But restructuring is not the only reason that large and mid-sized companies outsource CTM. Anthony Moult, director of global clinical-trials supplies at UCB Pharm (Braine-l'Alleud, Belgium), notes that the primary reason his company outsources a given project is usually that it cannot be done in-house. "For example," Moult explains, "we don't really have a clinical-trials supplies capability for the storage and distribution of large volumes of refrigerated products." UCB generally looks to vendors to supply these services.

"Our internal approach," he adds, "is if we haven't got the technology, we contract it out. If we have internal capacity and, looking three, six, or twelve months out, we would be overloaded by our current plans, then we would look to strategically and tactically outsource the packaging and distribution of those materials."

Outsourcing aids small companies

CMOs agree that small and emerging companies are an important part of the outsourcing equation for CTM supplies. Meeks says most of Azopharma's CTM projects now come from small and mid-sized companies. Virtual companies must outsource many projects because they don't have the internal operations to complete them, he observes.

Aptuit continues to receive a steady number of contracts from small and emerging pharmaceutical companies, which are an important customer base for the company, according to Houlton.

Still, Houlton stresses that Aptuit "works with customers of all sizes—from virtual to large pharmaceutical companies—to help them advance their compounds from discovery to launch."

Outsourcing CTM is not a strategy that is limited to one segment of the pharmaceutical industry. Bhatt says, "All the players are outsourcing CTM. More and more, companies must fail faster and in a cheaper manner, so the [outsourcing] activity is by everybody."

Contract organizations expand

Responding to increased demand, CMOs are expanding their CTM-supply capabilities. In January 2007, DSM Pharmaceuticals (Parsippany, NJ) added a CTM manufacturing suite to its sterile parenteral manufacturing facility in Greenville, North Carolina. The suite manufactures large- and small-molecule liquid and lyophilized products for Phase I–III clinical trials. In November 2007, DSM added formulation development and clinical-trial manufacturing for solid dosage forms to its service offerings.
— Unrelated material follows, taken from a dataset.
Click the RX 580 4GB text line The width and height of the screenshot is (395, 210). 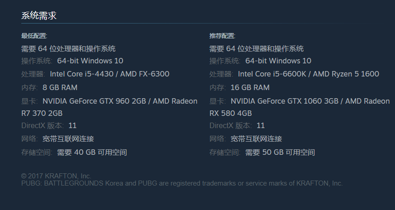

In April 2007, AAIPharma (Wilmington, NC) completed $2 million worth of upgrades to its parenteral manufacturing facility in Charleston, South Carolina, and its sterile-product release operation in Wilmington. The improvements were designed to increase capacity and ensure compliance with European Union aseptic-processing and testing guidelines. Lee Karras, senior vice-president of North American pharmaceutical operations, said that the upgrades were "of particular importance to customers who wish to conduct clinical trials in the EU." The EU's Clinical Trials Directive harmonizes the conduct of clinical trials and affects the manufacture and importation of CTM into the region.

Bilcare Global Clinical Supplies (Pune, India) opened five primary packaging rooms at its Phoenixville, Pennsylvania, facility in November 2007. The company planned to achieve the next phase of upgrades during the fourth quarter of 2007 by creating five additional primary rooms. The expansion would give Bilcare 10 primary and 16 secondary packaging rooms within its 153,000-ft² US operation.

In addition, Bilcare is investing £11 million ($23 million) to establish a new clinical-supplies facility in Wales. This facility will replace the existing clinical-supplies facility Bilcare acquired in 2006.

In November 2007, Catalent Pharma Solutions (Somerset, NJ) added a Phase I sterile vial-filling suite to its facility in Research Triangle Park, North Carolina. The suite complements the clinical-manufacturing capabilities at Catalent's North Raleigh, North Carolina facility.